Africa breathed a sigh of relief last week after the World Health Organization (WHO) declared West Africa Ebola free. However, WHO appeared to have missed a spot when a new case of the Ebola virus was reportedly discovered in Sierra Leone barely 24 hours after the declaration. “The sample was tested for the first time last Thursday morning – around the same time as the WHO declared the Ebola outbreak over”, said Tim Brooks of Public Health England, the British agency that tested the sample at its lab in Sierra Leone.

This is what we know so far:

More than 100 people have been quarantined in Sierra Leone, 28 of whom were high-risk cases after having contact with a woman who died of Ebola last week in Sierra Leone.

The recent outbreak was traced to 22-year-old Mariatu Jalloh, who died on the 12th January after a trip to Bamoi Luma near the border with Guinea last December, one of the country’s last Ebola hot spots prior to the country’s Ebola free declaration in November 2015, Reuters reported.

She was treated at the local Magburaka Government Hospital where a health worker, who did not wear protective clothing, took a blood sample but was not clear of the Ebola virus.

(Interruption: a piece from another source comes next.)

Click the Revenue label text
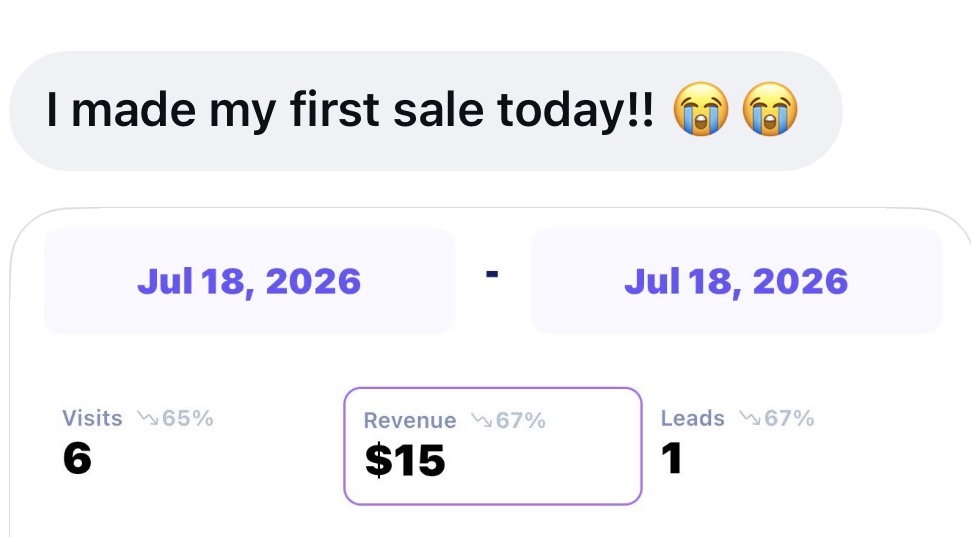The image size is (971, 537). click(x=410, y=421)
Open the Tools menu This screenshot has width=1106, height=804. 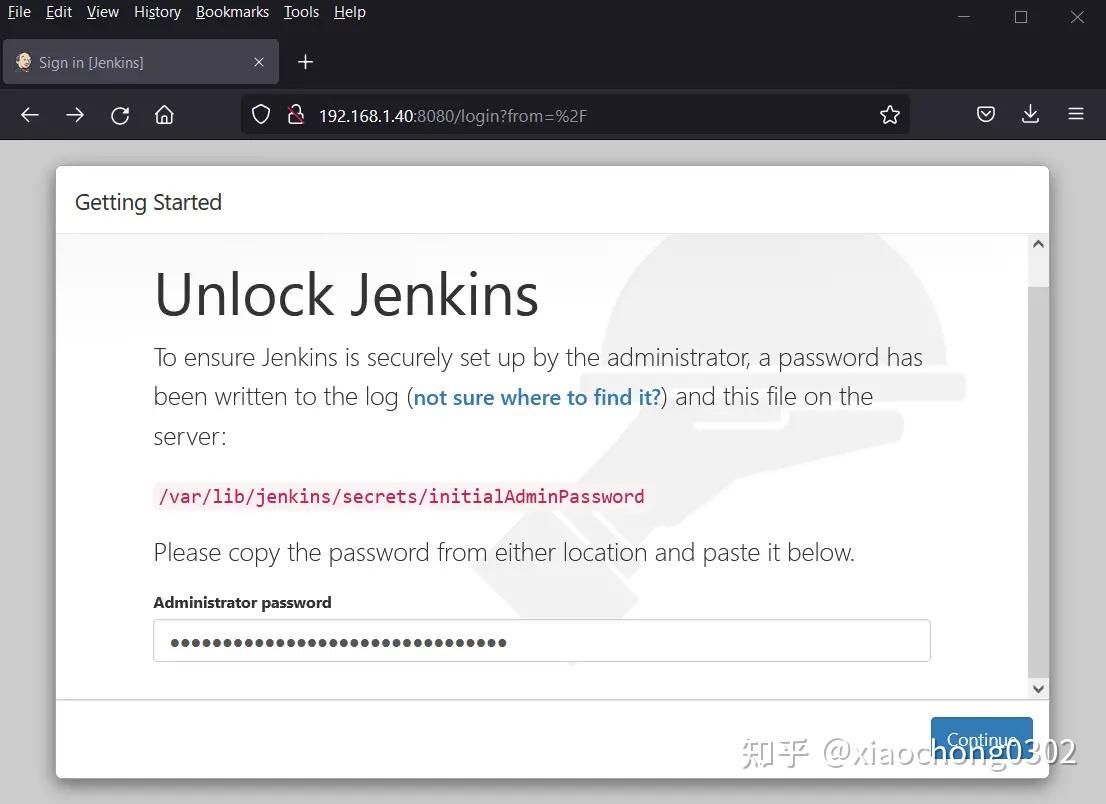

Prior to her death on 12th January, She was treated as an outpatient and had contact with at least 22 people living around her while 5 people washed her corpse. The health department received a lot of criticism from the public for their negligence in dealing with a case known to have claimed lot of lives over the past years. This raises the question of whether hospitals in West Africa are prepared for another outbreak across the continent.

Despite an unclear source of transmission, an active investigation has commenced to four districts where Mariatu Jalloh possibly contacted the virus when she travelled.

A ban has been placed on traditional burial ceremonies and WHO has assured that a major outbreak is unlikely.

Last week Thursday marked 42 days (twice the incubation period of the virus) since the last patient in Liberia was tested negative for the virus, thereby completing the duration required by WHO to declare an end to any epidemic.